Much of what’s included in the 1890 constitution, in which this two-tiered process was introduced, had that precise motivation in mind.
Still, it is worth noting that the scenario about which black plaintiffs are worrying — a Democratic candidate winning the popular vote but having the victory overturned by a Republican-dominated House of Representatives — is only plausible because of the past cooperation and sometimes insistence of blacks in race-based legislative gerrymandering.
On Friday, federal Judge Daniel P. Jordan III heard the arguments in a lawsuit that seeks to remove one of the two hurdles over which a statewide candidate in Mississippi must jump to win a general election. Under the nearly 130-year-old system, a statewide candidate — from governor to insurance commissioner — must win both a majority of the popular vote and a majority of the vote in the 122 House districts in order to be elected. If no candidate in the contest meets both of these requirements, then the election goes to the House, where members are free to vote for whichever candidate they wish, regardless of how their own constituents voted.
Although Mississippi is the only state with this twofold requirement, rarely has it come into play. The last time was in the 1999 gubernatorial contest between Democrat Ronnie Musgrove and Republican Mike Parker. Two fringe candidates in the race kept either of the two main party candidates from winning a majority, and Musgrove and Parker evenly split the electoral tally, 61 to 61. Although there was a little bit of intrigue leading up to the House vote, ultimately lawmakers gave the nod to Musgrove since he received 8,300 more votes statewide than Parker.
It also helped Musgrove that the House, at that time, had a Democratic majority. Had Republicans had the supermajority that they now claim, it might have been a different story.
With Democrat Jim Hood locked into what is expected to be a close contest with Republican Tate Reeves on Nov. 5, there is reasonable speculation that the 1999 scenario could be repeated but with a different outcome for the Democrats.
Thus, the lawsuit.
Jordan signaled on Friday that, with few federal guidelines or precedents on which to rely, he isn’t confident about his ruling, whatever it ends up being.
“No matter what I do, I would encourage the other side to appeal immediately,” he said.
The plaintiffs have a couple of problems with their case.
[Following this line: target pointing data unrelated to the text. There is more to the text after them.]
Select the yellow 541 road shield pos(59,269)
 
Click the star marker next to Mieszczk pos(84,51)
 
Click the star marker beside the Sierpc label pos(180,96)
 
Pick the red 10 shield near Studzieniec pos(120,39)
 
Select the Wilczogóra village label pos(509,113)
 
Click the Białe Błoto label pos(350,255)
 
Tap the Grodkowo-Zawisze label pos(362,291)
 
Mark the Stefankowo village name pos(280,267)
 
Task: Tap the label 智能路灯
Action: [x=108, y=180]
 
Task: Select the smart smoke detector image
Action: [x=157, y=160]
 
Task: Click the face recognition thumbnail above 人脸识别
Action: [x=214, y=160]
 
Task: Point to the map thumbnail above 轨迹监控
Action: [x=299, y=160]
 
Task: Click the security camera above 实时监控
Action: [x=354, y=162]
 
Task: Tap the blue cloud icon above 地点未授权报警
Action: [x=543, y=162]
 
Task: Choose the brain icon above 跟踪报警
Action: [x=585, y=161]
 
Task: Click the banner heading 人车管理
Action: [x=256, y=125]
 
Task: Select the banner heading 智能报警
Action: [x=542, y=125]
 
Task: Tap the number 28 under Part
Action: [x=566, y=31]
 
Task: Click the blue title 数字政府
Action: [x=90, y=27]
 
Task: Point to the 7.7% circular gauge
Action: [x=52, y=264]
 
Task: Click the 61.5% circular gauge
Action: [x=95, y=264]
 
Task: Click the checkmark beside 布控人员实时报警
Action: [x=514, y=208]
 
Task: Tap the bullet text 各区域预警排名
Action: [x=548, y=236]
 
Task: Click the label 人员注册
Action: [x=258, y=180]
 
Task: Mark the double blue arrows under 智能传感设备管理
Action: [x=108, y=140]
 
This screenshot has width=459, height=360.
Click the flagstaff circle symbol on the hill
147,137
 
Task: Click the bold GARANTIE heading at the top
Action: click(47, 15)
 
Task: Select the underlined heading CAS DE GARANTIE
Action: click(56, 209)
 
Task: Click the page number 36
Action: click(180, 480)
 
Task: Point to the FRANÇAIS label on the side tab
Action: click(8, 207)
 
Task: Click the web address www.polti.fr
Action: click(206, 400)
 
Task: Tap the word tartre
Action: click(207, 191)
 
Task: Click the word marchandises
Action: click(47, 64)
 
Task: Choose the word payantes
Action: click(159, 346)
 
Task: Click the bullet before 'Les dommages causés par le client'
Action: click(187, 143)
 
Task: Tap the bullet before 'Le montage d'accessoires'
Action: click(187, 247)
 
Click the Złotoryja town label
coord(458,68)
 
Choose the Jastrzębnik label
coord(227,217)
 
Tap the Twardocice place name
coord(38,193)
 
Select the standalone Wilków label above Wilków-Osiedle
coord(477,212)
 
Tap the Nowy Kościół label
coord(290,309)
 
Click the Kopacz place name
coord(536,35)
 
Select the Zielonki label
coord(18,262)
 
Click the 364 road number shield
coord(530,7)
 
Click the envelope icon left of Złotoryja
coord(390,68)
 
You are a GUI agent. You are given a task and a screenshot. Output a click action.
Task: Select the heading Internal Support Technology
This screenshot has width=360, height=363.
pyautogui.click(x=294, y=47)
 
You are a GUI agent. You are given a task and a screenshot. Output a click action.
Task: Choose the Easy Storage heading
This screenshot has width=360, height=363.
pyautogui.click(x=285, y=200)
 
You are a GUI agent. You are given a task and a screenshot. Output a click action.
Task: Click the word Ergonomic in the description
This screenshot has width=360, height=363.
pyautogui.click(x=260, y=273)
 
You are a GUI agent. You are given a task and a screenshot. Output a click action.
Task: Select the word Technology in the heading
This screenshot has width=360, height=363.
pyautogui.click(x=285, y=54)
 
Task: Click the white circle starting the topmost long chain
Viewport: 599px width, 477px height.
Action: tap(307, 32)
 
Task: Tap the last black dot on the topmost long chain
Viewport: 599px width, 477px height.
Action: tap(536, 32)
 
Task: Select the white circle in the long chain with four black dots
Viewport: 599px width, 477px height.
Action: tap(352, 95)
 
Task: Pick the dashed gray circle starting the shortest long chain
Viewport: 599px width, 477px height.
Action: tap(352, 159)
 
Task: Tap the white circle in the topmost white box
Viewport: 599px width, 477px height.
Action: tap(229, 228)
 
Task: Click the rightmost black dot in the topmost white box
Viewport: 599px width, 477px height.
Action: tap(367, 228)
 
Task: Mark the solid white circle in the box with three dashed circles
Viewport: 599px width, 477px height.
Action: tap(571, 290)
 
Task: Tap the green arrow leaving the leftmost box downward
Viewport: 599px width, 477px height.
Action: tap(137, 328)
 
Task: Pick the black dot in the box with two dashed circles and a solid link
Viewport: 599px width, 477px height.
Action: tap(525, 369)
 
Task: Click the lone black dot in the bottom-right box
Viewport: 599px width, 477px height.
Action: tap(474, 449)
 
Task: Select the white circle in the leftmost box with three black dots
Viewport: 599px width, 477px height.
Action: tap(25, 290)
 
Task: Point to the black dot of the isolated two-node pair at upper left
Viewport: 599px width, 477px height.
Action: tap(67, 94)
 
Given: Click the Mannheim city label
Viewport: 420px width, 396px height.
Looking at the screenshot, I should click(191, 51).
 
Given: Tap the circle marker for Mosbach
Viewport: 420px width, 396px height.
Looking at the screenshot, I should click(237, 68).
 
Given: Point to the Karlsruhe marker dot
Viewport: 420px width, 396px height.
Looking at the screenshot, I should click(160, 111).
First, no one has been harmed yet. Their lawsuit is based on speculation of what might happen, rather than on a harm that has been done. Courts are usually reluctant to intervene where no injury has occurred.
Second, the reason the deck is stacked in the electoral vote in favor of Republicans is because, in order to ensure the election of black candidates to the Legislature, black voters have been packed into certain districts, thus diluting their influence elsewhere, including in the electoral college.
Initially, most of this racial gerrymandering was done at the insistence of the federal government — either through the U.S. Justice Department or the federal courts — in order to redress decades of blatant discrimination against black candidates and voters.
But in more recent history, the gerrymandering has been done in concert between white Republicans and black Democrats — effectively squeezing out white Democrats in most parts of this state.
Black politicians, once elected to the Legislature, have behaved the way most incumbents do. They have been more concerned about solidifying their hold on their particular seat than in broadening the base of their party. As a result, Democrats have become regionalized, dominant in pockets of the state, such as the Delta, but unable to build a coalition that can be competitive in most statewide races.
The only Democrat in the previous three elections to win statewide office is Hood. If he loses to Reeves next month, odds are that the Republicans will claim all eight of the statewide offices for the first time in modern history.
And they won’t need any help from the GOP House to do so.